:: Texte choisi ::
····················

Rabbi 'Hananyah, le fils de Akachya, dit : « Il plut au Seigneur, béni soit-Il, de rendre Israël digne ; aussi lui donna-t-Il une vaste Torah et beaucoup de commandements. Ainsi qu'il est dit : Il plut à D.ieu, dans Sa droiture, de faire la Torah grande et honorable. »

Cette phrase de Rabbi 'Hananyah vient de la Michna (la dernière Michna de Maccoth). Elle nous est familière car elle suit toujours Pirkei Aboth (le Traité de nos Pères) que nous disons le Chabbat, entre Pessa'h et Chavouot (et que certains, selon leur coutume, disent tout l'été durant).

A première vue nous croyons, à entendre Rabbi 'Hananyah, que D.ieu, parce qu'il était satisfait de nous et désirait nous favoriser, nous a donné une Torah sans fin et de nombreux devoirs – commandements ou préceptes – à accomplir. N'eût-il pas été plus simple et plus profitable pour nous, pourrions-nous penser, si nous avions une petite Torah et seulement quelques devoirs ?

····················

Entrées d'éléments d'interface:
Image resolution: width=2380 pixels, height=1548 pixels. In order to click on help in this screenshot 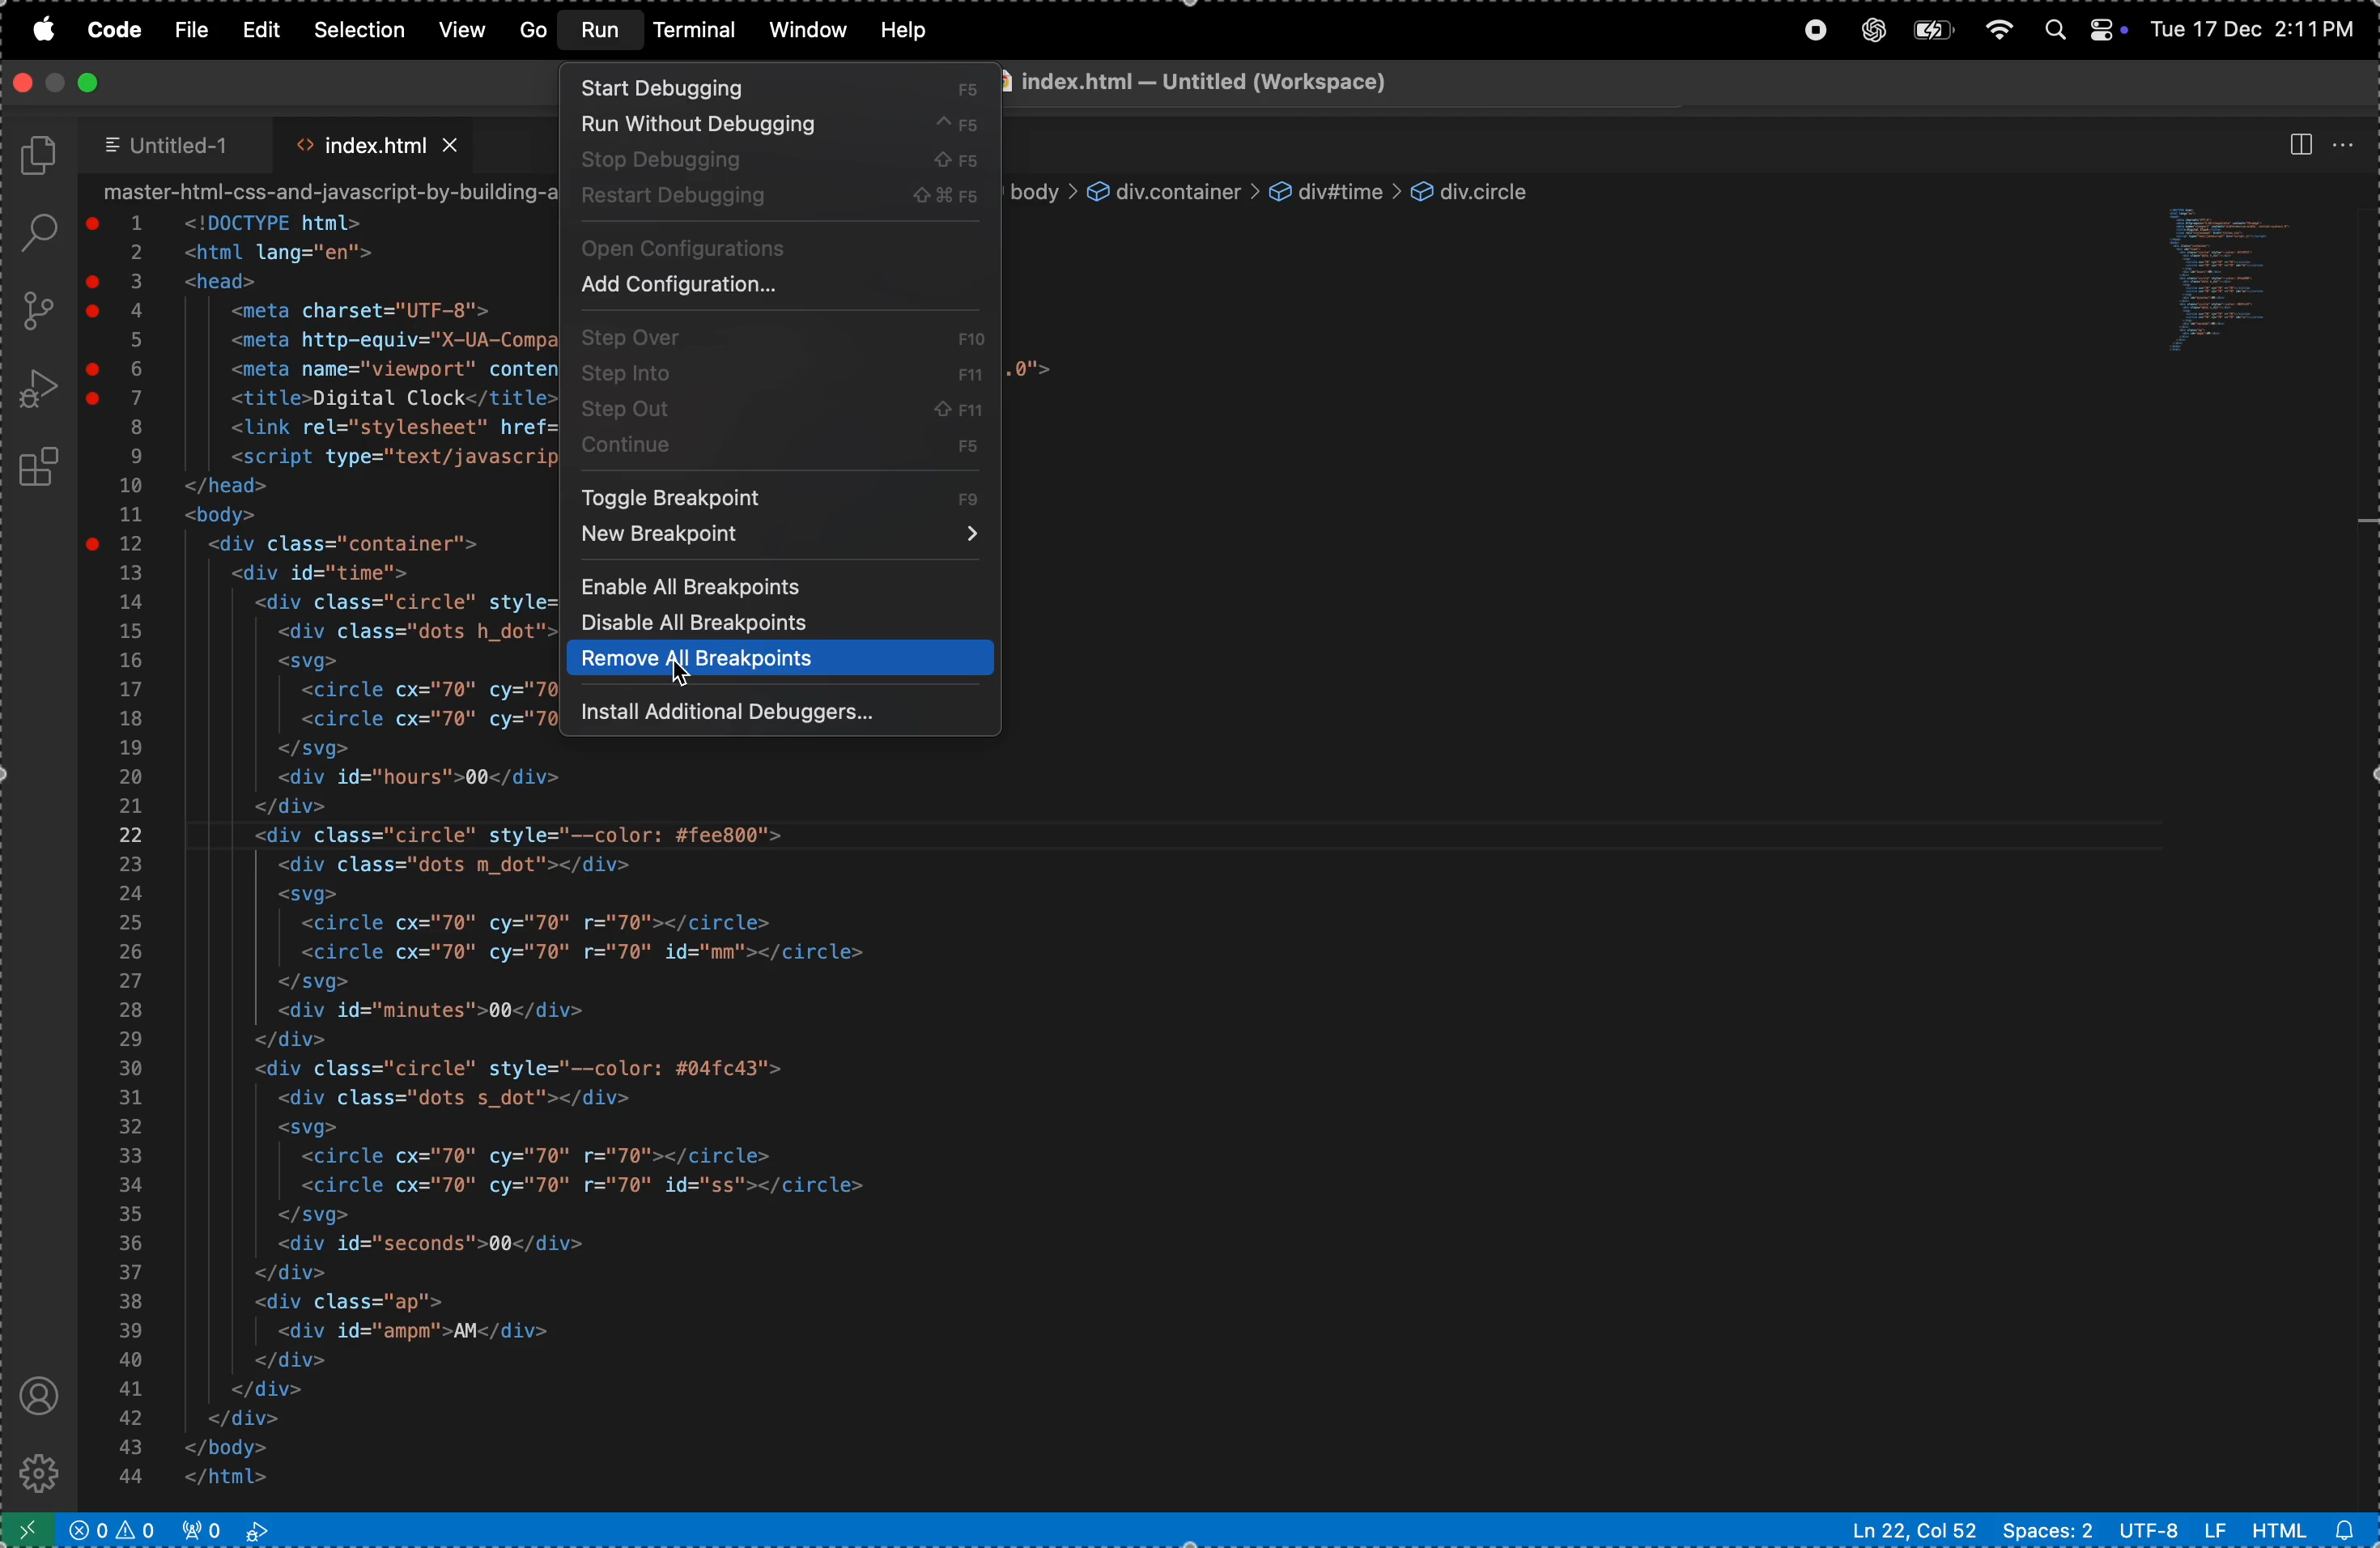, I will do `click(906, 30)`.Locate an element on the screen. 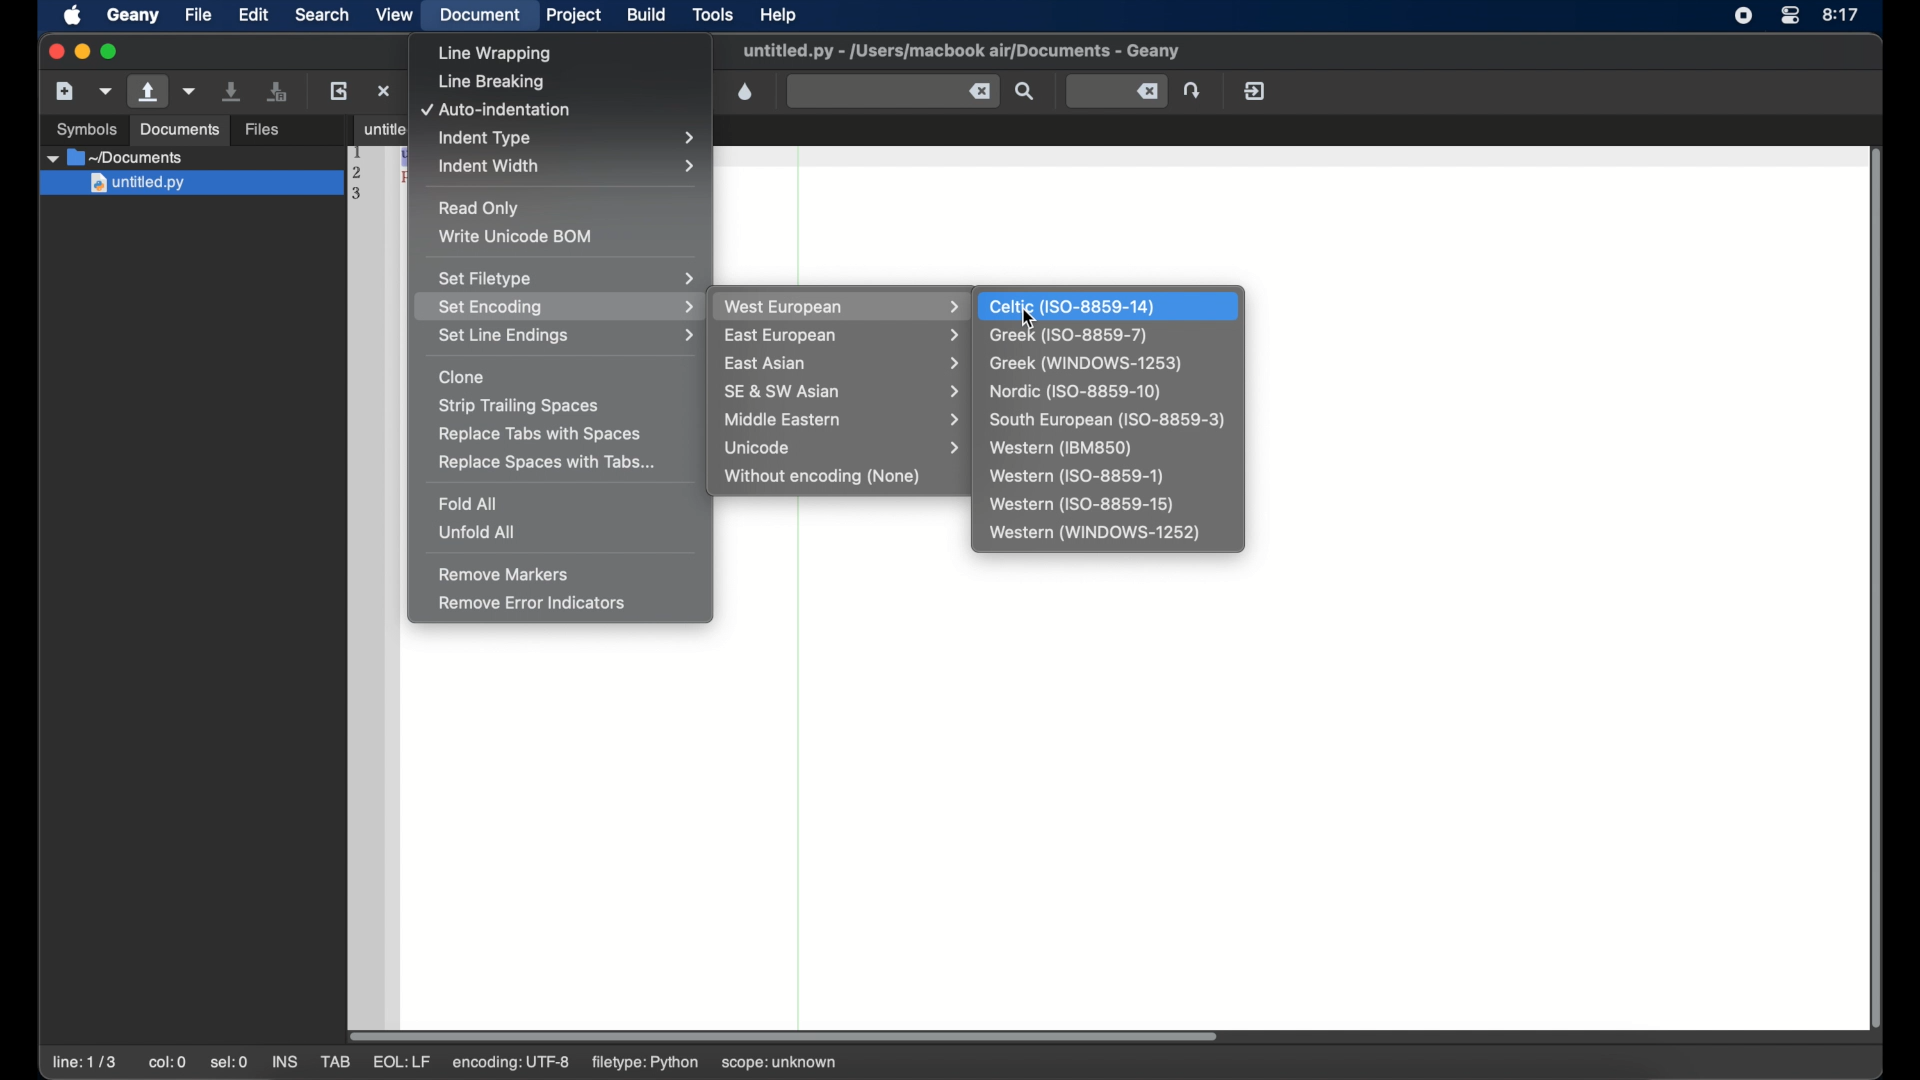 The width and height of the screenshot is (1920, 1080). mod is located at coordinates (400, 1063).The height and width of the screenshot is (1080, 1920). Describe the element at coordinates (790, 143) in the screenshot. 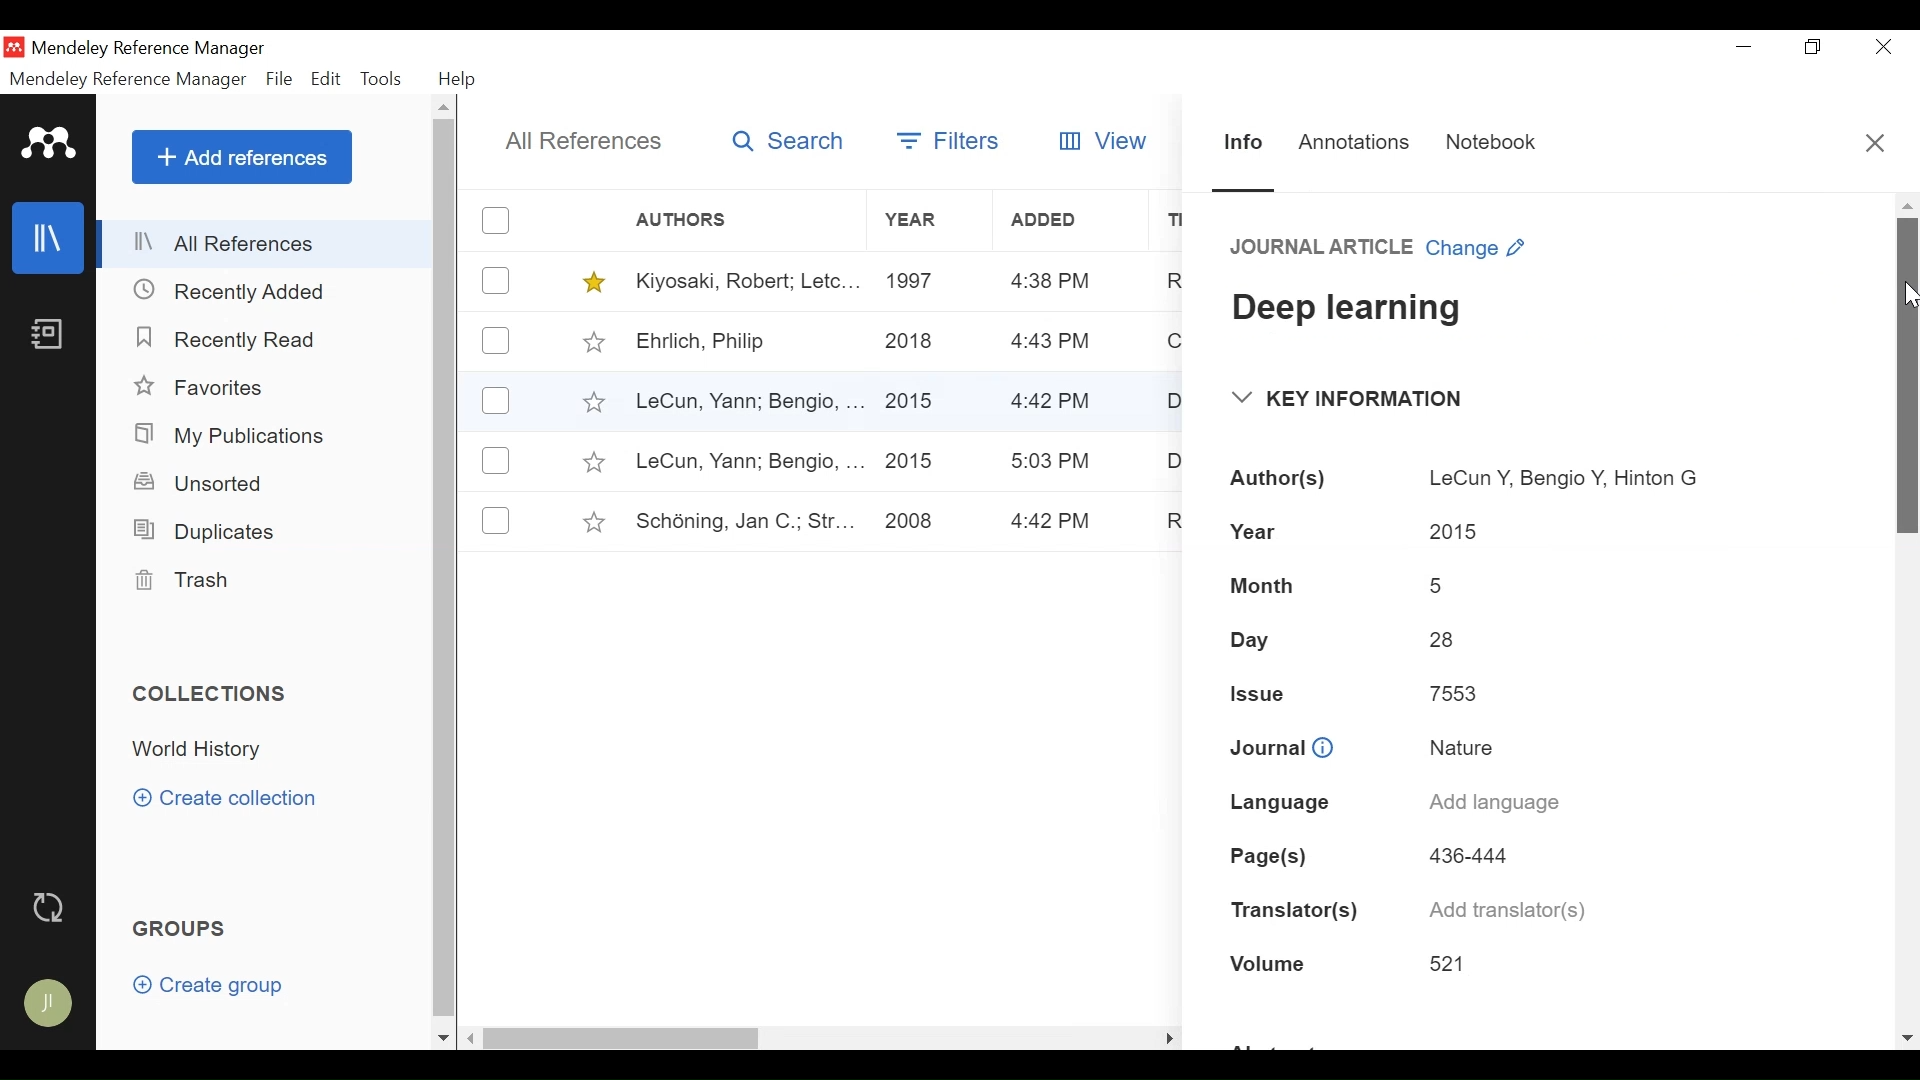

I see `Search` at that location.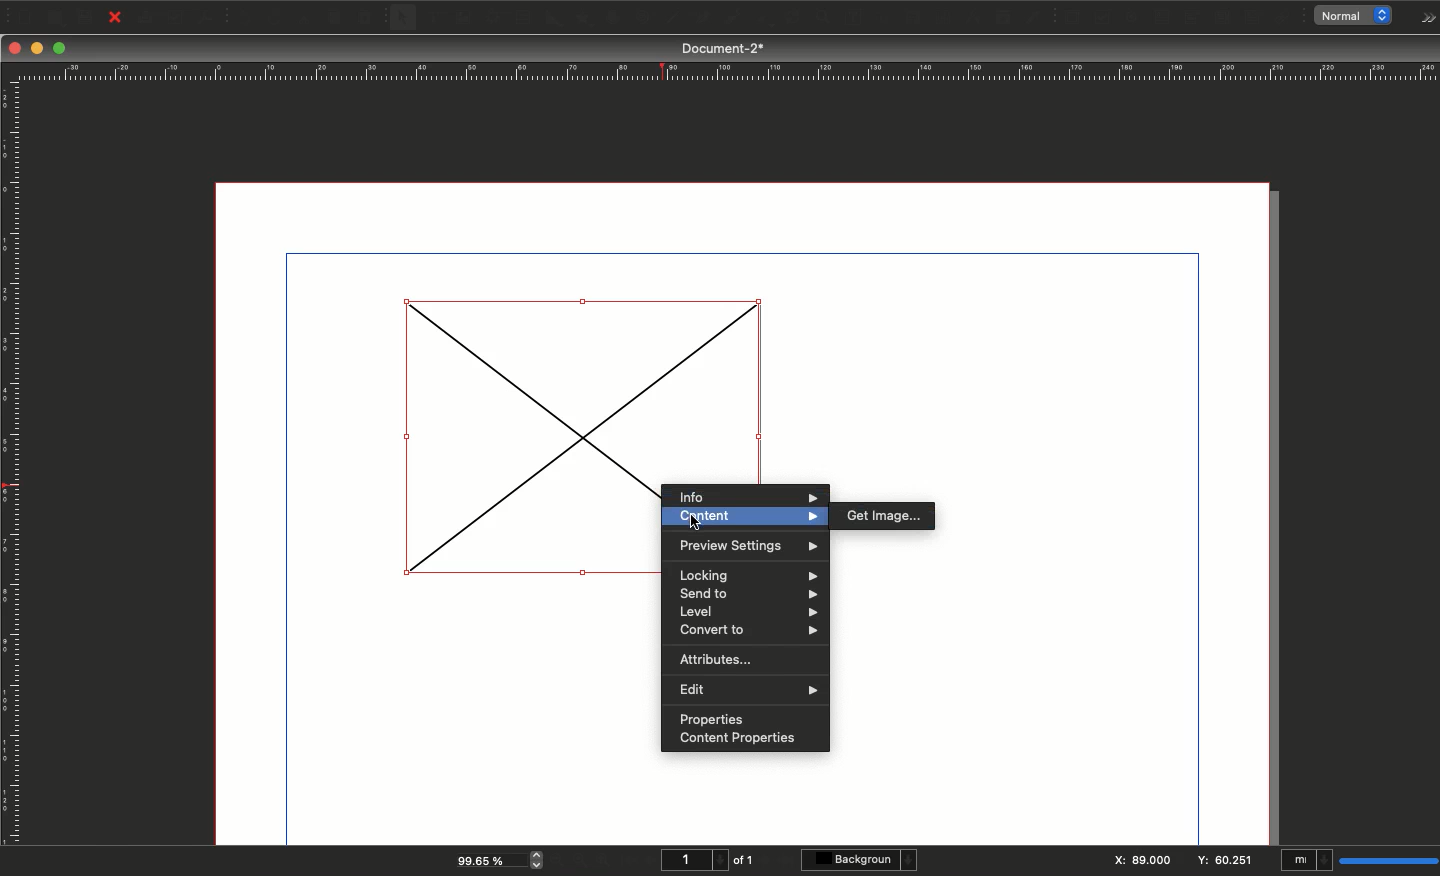 The width and height of the screenshot is (1440, 876). Describe the element at coordinates (709, 716) in the screenshot. I see `Properties` at that location.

····················

:: Consigne 1 ::
Comment rendre en anglais cette phrase du texte sur la Michna de Rabbi 'Hananyah : « Cette phrase de Rabbi 'Hananyah vient de la Michna (la dernière Michna de Maccoth). » ?
:: Consigne 2 ::
Pouvez-vous prolonger le texte sur la Michna de Rabbi 'Hananyah à partir de sa dernière phrase ?

:: Corrigé 1 ::
This saying of Rabbi 'Hananyah comes from the Mishnah (the last Mishnah of Maccoth).

:: Corrigé 2 ::
L'histoire qui va suivre nous aidera à comprendre la vraie sagesse de Rabbi 'Hananyah.

Il était une fois un jeune homme qui n'avait aucune expérience des affaires. Pendant quelque temps après son mariage, son beau-père subvint à ses besoins afin de lui permettre de poursuivre ses études. Mais le jour vint où son beau-père lui dit : « Mon garçon, il est temps que tu ailles dans le vaste monde et que tu te fasses par toi-même une place au soleil. Voici une somme d'argent suffisante. Va dans la Grande Ville; tu pourras y acheter de belles marchandises qui te permettront par la suite de réaliser un bénéfice intéressant. J'ai là-bas un très bon ami. Tu ferais bien d'aller le voir et d'écouter ses conseils. »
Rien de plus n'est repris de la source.